The advantage MNA has over other techniques applicable to the same data is the simplicity and direct interpretability of the MNA coefficients and the categorical prediction algorithm. See Andrews and Messenger, Multivariate Nominal Scale Analysis for a complete description of the MNA technique.
SPECIAL TERMINOLOGY
MNA coefficients: An array of statistics, one for each pair of dependent variable and predictor variable codes, which are transformed dummy variable regression coefficients. They are transformed to include a coefficient for each predictor variable code.
Classification matrix: A matrix indicating the pattern of correct categorical predictions made by MNA. Rows are actual codes and columns are predicted codes.
Forecast: A set of predictions (summing to 1.0), where prediction P(i) is the probability estimate of the occurrence of the i-th dependent variable code, given the predictor variable characteristics present.
Generalized eta-square and R-square: Extensions of the bivariate eta-square and multivariate R-square. These statistics are appropriate for assessing the strength of relationship on the entire set of dummy dependent variable codes.

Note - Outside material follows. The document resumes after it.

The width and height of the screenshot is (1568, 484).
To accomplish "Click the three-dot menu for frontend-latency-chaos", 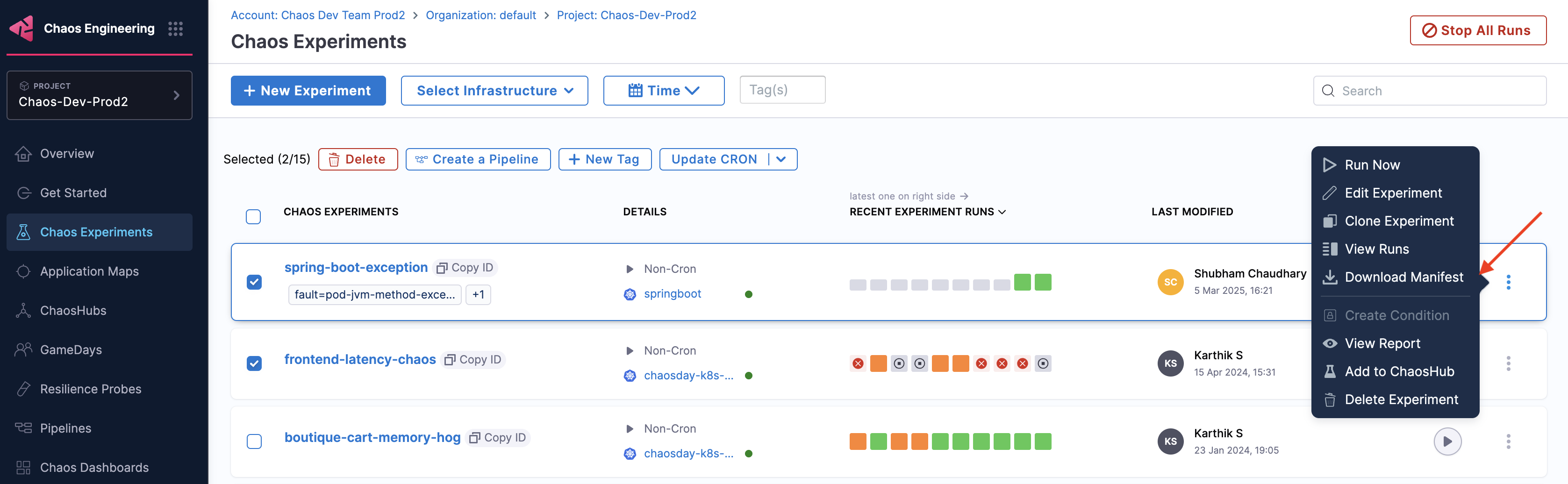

You can view them as a variance-weighted average of the standard statistics over the complete set of dummy dependent variables.
Theta (bivariate and multivariate): Statistics representing the proportion of cases that are correctly classed when using a prediction-to-the-mode strategy in the bivariate sense and prediction-to-the-maximum forecast in the multivariate sense.
COMMAND FEATURES
Statistics: MNA computes the univariate distribution of the dependent variable, gives (in effect) a bivariate distribution of the dependent variable with each predictor, and computes and prints the multivariate "MNA coefficients." Bivariate statistics are the bivariate theta and the code specific and generalized eta-square; they provide two alternatives for measuring the strength of the simple bivariate relationship between a specific predictor and the dependent variable. The program also prints a series of statistics for each predictor called "Beta Square." These indicate the relative importance of the predictor when holding all other independent variables constant. Multivariate statistics are the multivariate theta and the code specific and generalized R-square.

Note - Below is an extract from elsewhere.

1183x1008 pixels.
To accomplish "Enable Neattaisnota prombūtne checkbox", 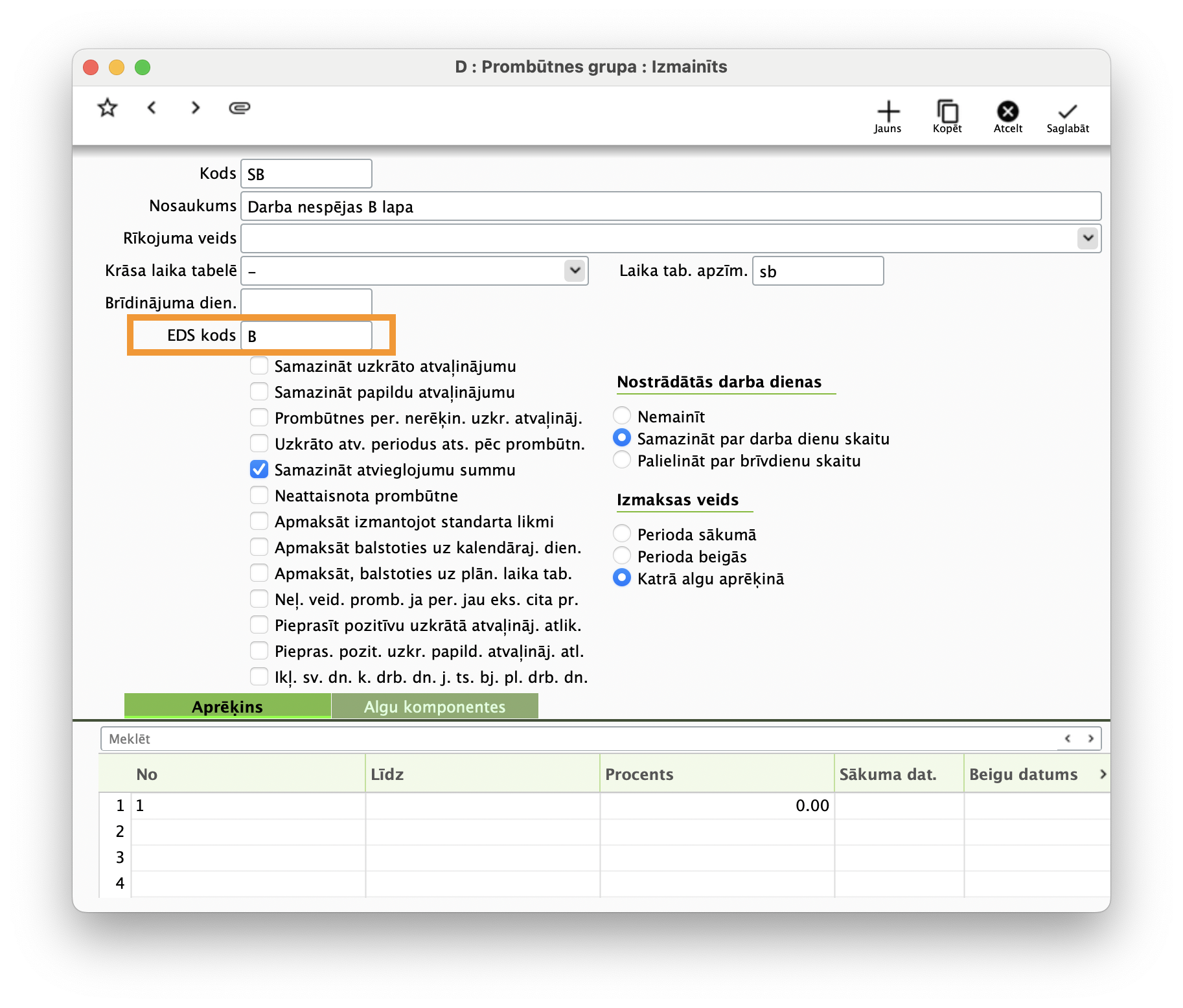I will point(259,496).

Missing data: Cases with missing data on the dependent variable may be eliminated with the DDELETE=(MD1,MD2) option. Cases with missing data on the independent variables may be eliminated with the DELETE=(MD1,MD2) KEYWORD.
Residuals: For each case input to MNA there is a set of residual scores--one score for each dependent variable code. Residuals are defined as the difference between the dummy variable score belonging to the particular code and the forecast value for that code. Thus the residual scores are the differences between the MNA-derived probabilities and 0 or 1, depending on whether or not the object actually did fall in the designated category of the dependent variable. Control statements for RECODE to compute predicted and residual values may be written to a file for later use (see RESIDUALS option). You can use these recode statements with LISTDATA to list the residuals or with TRANS to create a permanent residuals dataset.
PRINTED OUTPUT
See the later section Interpreting MNA Output for help in understanding the following statistics.

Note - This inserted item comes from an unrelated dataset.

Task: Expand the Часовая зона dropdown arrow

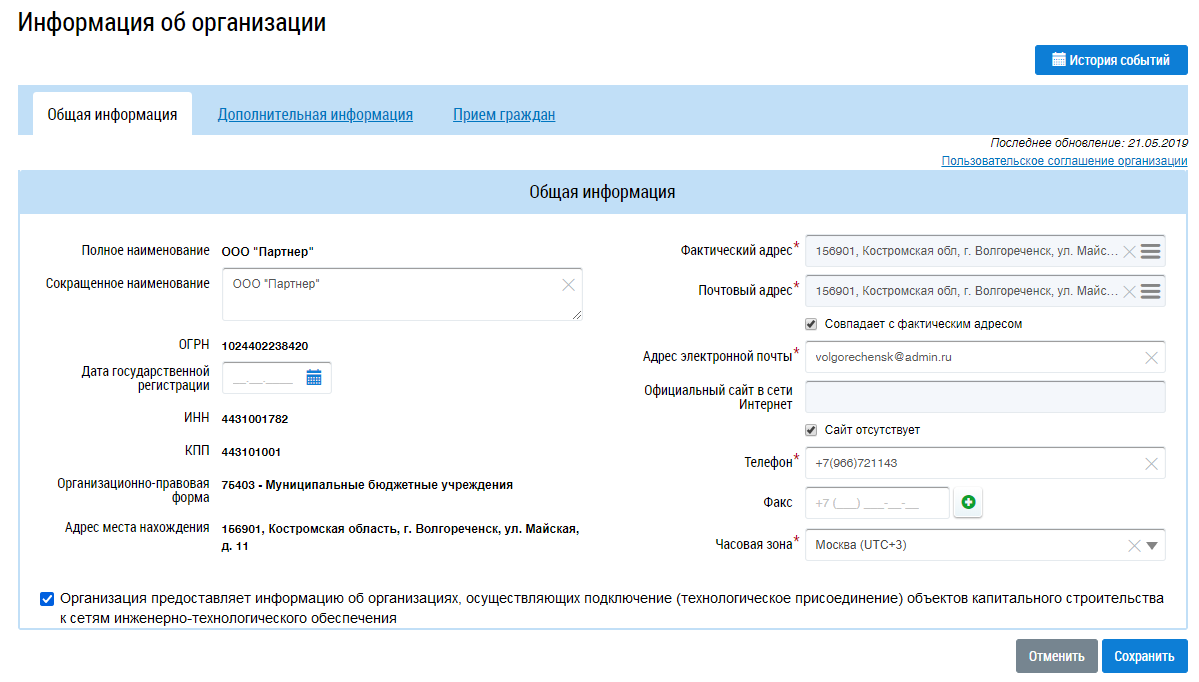Action: [1151, 546]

Information on the analysis.
Numbers of cases eliminated due to missing data on the dependent variable and range of valid codes
Non-empty predictor codes
Minimum number of significant digits in solution vectors
Dependent Variable Statistics.
Frequency distribution
Weighted frequency distribution
Weighted frequency distribution expressed as a percent
R-squared (for each dependent variable code)
Adjusted R-squared (for each dependent variable code)
Predictor Variable Statistics.
Frequency for each code
Weighted frequency for each code
Weighted frequency expressed as a percent for each code
For each predictor code:
Weighted frequency marginal for each code of the dependent variable (Y) expressed as percents
Adjusted percents (sums of percents and coefficients) for each code of the dependent variable
Coefficients for each code of the dependent variable
Theta
Eta-squared (for each dependent variable code)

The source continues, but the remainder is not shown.